• ACTIONS TO TAKE:
A: In the Tesla passage, in what year was the company founded?
B: Repeat a section of the Tesla passage word for word, beginning at the words "A huge achievement, a" and stopping after the words "in the process.".

• PAGE:
It's a pivotal moment for the Silicon Valley carmaker, and for the emerging electric car industry as a whole. Tesla is easily the most recognized of the new generation of electric-car startups -- heck, they're arguably the most successful car-making start-up since Lamborghini, in 1963 -- but how much is that worth, really?
Put another way, do they really have a chance? And should you buy in?
A huge achievement, a daunting future
Let's get something straight right now: For all of the knocks on Tesla -- and there are quite a few -- they have done something enormously difficult: They have successfully developed and sold an electric car that meets all U.S. and EU government regulations, has the range and performance to be usable as a real car, is from all reports a blast to drive -- and has a devoted following of very satisfied customers. And they've built a widely recognized brand in the process.
Not impressed? Name the other companies that have managed all of that, starting from scratch. (I can't think of any.)
To get as far as Tesla has gotten is a huge achievement. But here's where the harsh reality enters: That achievement hasn't translated into a sustainable business. Since its founding in 2003, Tesla has managed to sell just over 1,000 of its $100,000-plus Roadsters. The company's total revenue -- again, since 2003 -- is a bit less than $150 million. It has lost about $290 million in total, including some $70 million of founder Elon Musk's personal fortune.

• PROVIDED RECORDS:
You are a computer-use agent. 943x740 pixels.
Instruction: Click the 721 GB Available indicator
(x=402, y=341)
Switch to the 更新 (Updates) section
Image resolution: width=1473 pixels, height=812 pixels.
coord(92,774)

• WORKED ANSWERS:
A: 2003

B:
A huge achievement, a daunting future
Let's get something straight right now: For all of the knocks on Tesla -- and there are quite a few -- they have done something enormously difficult: They have successfully developed and sold an electric car that meets all U.S. and EU government regulations, has the range and performance to be usable as a real car, is from all reports a blast to drive -- and has a devoted following of very satisfied customers. And they've built a widely recognized brand in the process.